Some house brand TV, PC and notebook manufacturers are set to benefit from the introduction of a new national e-waste collection and disposal scheme, by not having to participate in the new program which is set to add to the cost of most branded products.Under the bill introduced to the Federal Parliament yesterday thousands of so-called “white box” small-scale manufacturers and importers are set to escape its provisions, due to a ceiling on imports which some white box manufacturers say they will avoid by simply changing the name of a brand once their import quota has been reached.
One Asian white box manufacturer of PCs who was contacted by ChannelNews said: “This is good news as we will not be hit with additional costs”.
When asked about the limit on imports he said “we will simply change the name of the product and list it as a new import. This is easy to do with small run production”.
While explanatory notes issued with the Bill claim there will be no “free riders” escaping provisions of the national scheme – a provision demanded by the major computer and accessory vendors – the opposite now appears to be the case, with proposed regulations exempting importers and makers of less than 5000 units annually from the national scheme.
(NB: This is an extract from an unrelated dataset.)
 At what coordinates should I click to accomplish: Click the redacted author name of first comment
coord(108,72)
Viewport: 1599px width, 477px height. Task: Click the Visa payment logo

These limits will be set not by the bill itself, but under regulations to be gazetted when and if the bill passes through both houses of Parliament. The Government has called for public submissions on the proposed regulations, which must be received by April 8.
The Product Stewardship Bill was introduced in the Senate yesterday by Senator Don Farrell, Parliamentary Secretary For Sustainability. It aims to set up arrangements under which 80 percent of TV and computer waste is to be recycled by 2020, compared with less than 10 percent at present.
The bill sets the framework for regulations forcing major manufacturers and suppliers of IT equipment and TVs – though not mobile phones – to join a national recycling scheme that aims to prevent most obsolete units ending in landfill. Collection services are to be progressively rolled out Australia-wide over five years.
But the bill doesn’t specify how the scheme is to be funded – something still to be thrashed out by the industries involved – or exactly how the e-waste will be collected and disposed of.
It does stress that industry will be required to cover the cost of implementing the scheme, including collection, infrastructure, recycling, awareness and education programs and governance activities.
According to a consultation paper issued by Farrell’s office, a threshold will be set to exclude outfits that import or manufacture less than 5000 television or computer units annually. The aim is to lessen the burden on small business.
The paper claims the proposed 5000-unit threshold would see 95.5 per cent of importers excluded from the scheme, but would still maintain coverage of 95 per cent of total units sold in Australia each year.
The Australian Information Industry Association yesterday hailed the bill as a “significant step towards supporting industry efforts to deliver a national scheme”, which AIIA said requires industry-wide participation and funding.
Product Stewardship Australia (PSA), a peak body representing TV manufacturers, also welcomed the bill.
The PSA and AIIA are planning to set up a new industry body known as the Product Stewardship Organisation (PSO) to deliver the national recycling scheme under specific requirements of the legislation.
The discussion paper is at www.environment.gov.au.